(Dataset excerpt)
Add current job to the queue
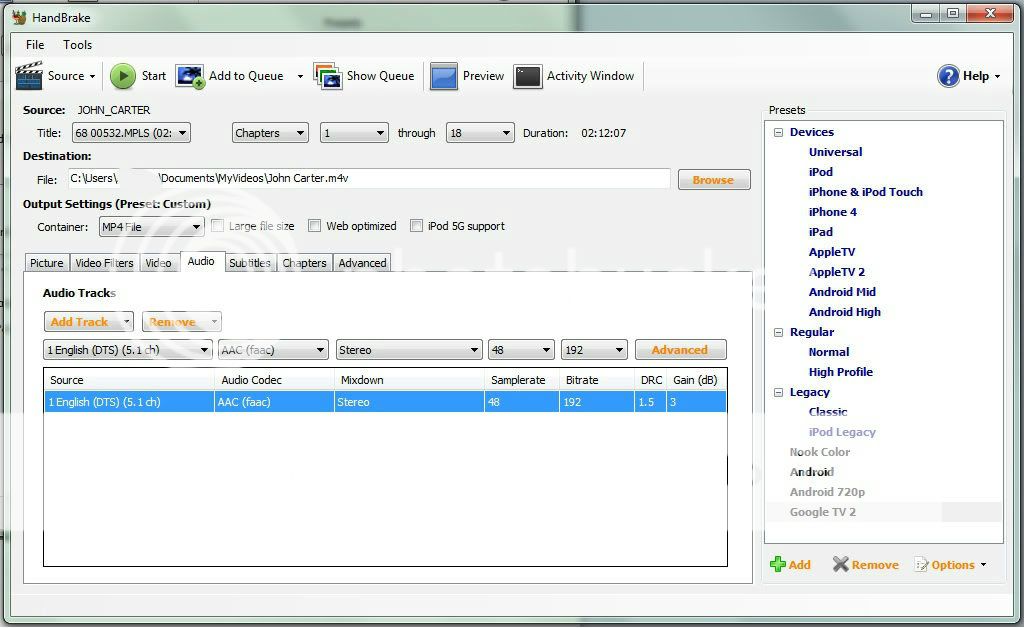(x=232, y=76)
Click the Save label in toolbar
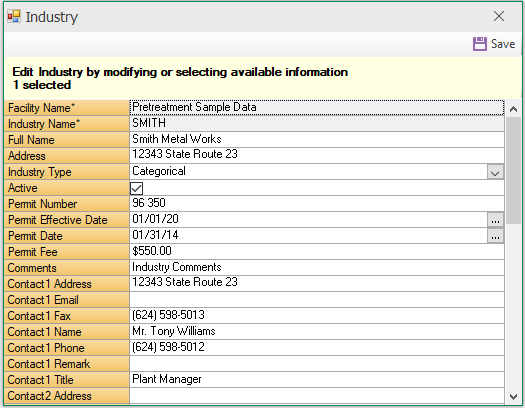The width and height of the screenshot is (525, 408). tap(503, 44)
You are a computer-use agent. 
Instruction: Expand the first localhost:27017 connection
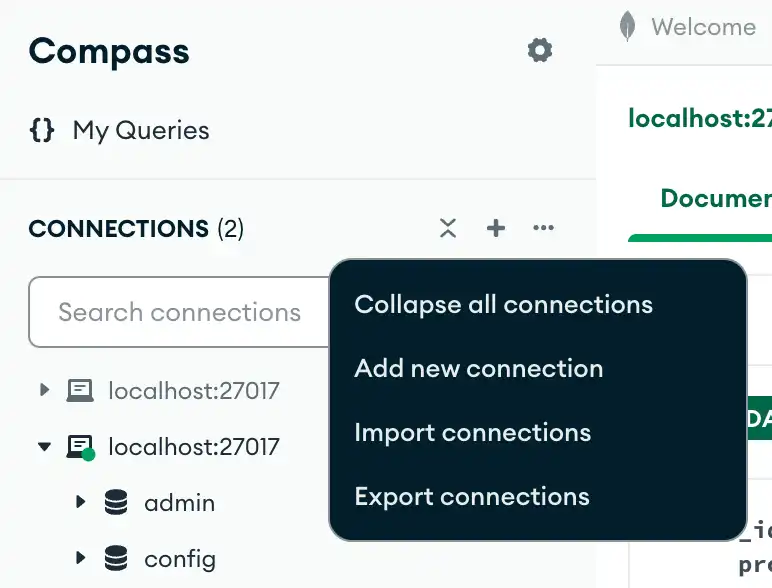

● **Exercise aim**
Copy out every line of the rows above word for word, leaving out the pictures.

● **Solution for this problem**
Add current job to the queue
(x=232, y=76)
Click the Save label in toolbar
The width and height of the screenshot is (525, 408). tap(503, 44)
You are a computer-use agent. 
Instruction: Expand the first localhost:27017 connection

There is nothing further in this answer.